Capítulo primeiro
Imensa e profunda foi a mágoa do infeliz Cosme. Depois de três anos de não interrompida ventura, faleceu-lhe a mulher, ainda na flor da idade, e no esplendor das graças com que a dotara a natureza. Uma rápida moléstia a arrebatou aos carinhos do esposo e à admiração de quantos tiveram a honra e o prazer de praticar com ela. Quinze dias apenas esteve de cama; mas foram quinze séculos para o infeliz Cosme. Por cúmulo de desgraças, expirou longe dos olhos dele; Cosme saíra para ir buscar a solução de um negócio; quando chegou à casa achou um cadáver.

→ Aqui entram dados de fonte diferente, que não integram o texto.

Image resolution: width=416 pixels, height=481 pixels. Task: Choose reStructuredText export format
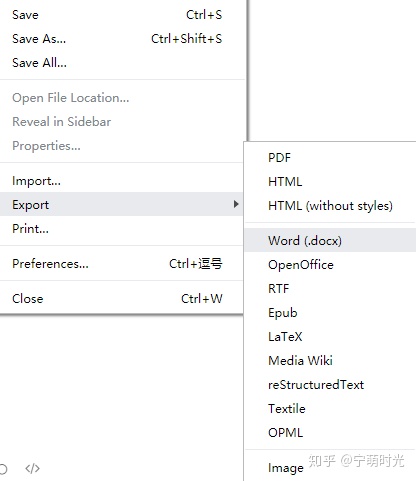click(330, 385)
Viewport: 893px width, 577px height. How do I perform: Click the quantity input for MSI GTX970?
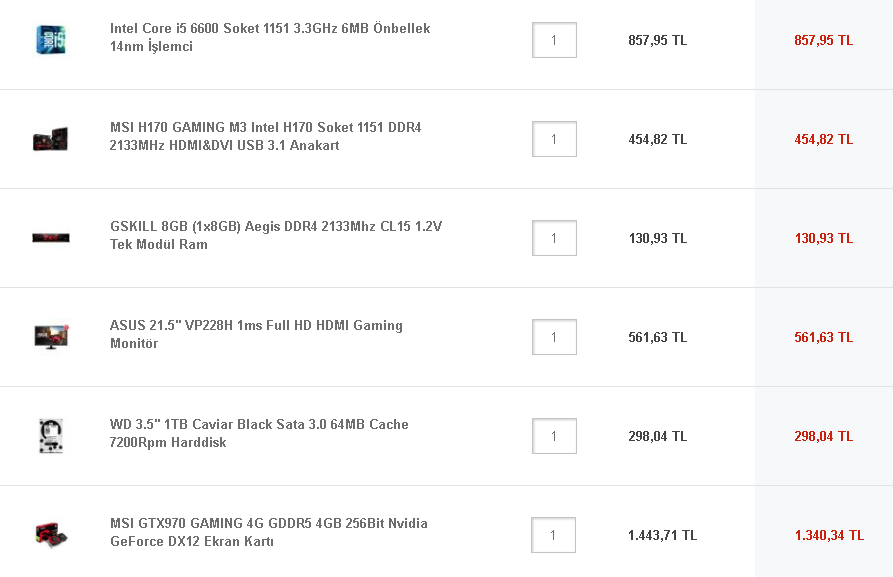point(553,535)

Dizer a aflição em que este acontecimento lançou o infeliz Cosme pediria outra pena que não a minha. Cosme chorou logo no primeiro dia todas as suas lágrimas; no dia seguinte tinha os olhos exaustos e secos. Os seus numerosos amigos contemplavam com tristeza o rosto do infeliz e ao lançar a pá de terra sobre o caixão já depositado no fundo da cova, mais de um recordou os dias que passara ao pé dos dois esposos, tão queridos um do outro, tão venerados e amados dos seus íntimos.
Cosme não se limitou ao encerramento usual dos sete dias. "A dor não é costume", dizia ele aos que o iam visitar; "sairei daqui quando puder arrastar o resto dos meus dias". Ali ficou durante seis semanas, sem ver a rua nem o céu. Os seus empregados iam prestar-lhe contas, a que ele, com incrível esforço, prestava religiosa atenção. Cortava o coração ver aquele homem, ferido no que havia de mais caro para ele, discutir às vezes um erro de soma ou uma troca de algarismos. Uma lágrima às vezes vinha interromper a operação. O viúvo lutava com o homem do dever.
Ao cabo de seis semanas resolveu sair à rua o infeliz Cosme.
- Não estou curado - dizia ele a um compadre -; mas é preciso obedecer às necessidades da vida.
- Infeliz! - exclamou o compadre apertando-o nos braços.
II
Na véspera de sair foi visitá-lo um moço de vinte e oito anos, que podia ser seu filho, porque o infeliz Cosme contava quarenta e oito. Cosme conhecera o pai de Oliveira e fora seu companheiro nos bons tempos da mocidade. Oliveira afeiçoou-se ao amigo de seu pai, e frequentava-lhe a casa ainda antes do casamento.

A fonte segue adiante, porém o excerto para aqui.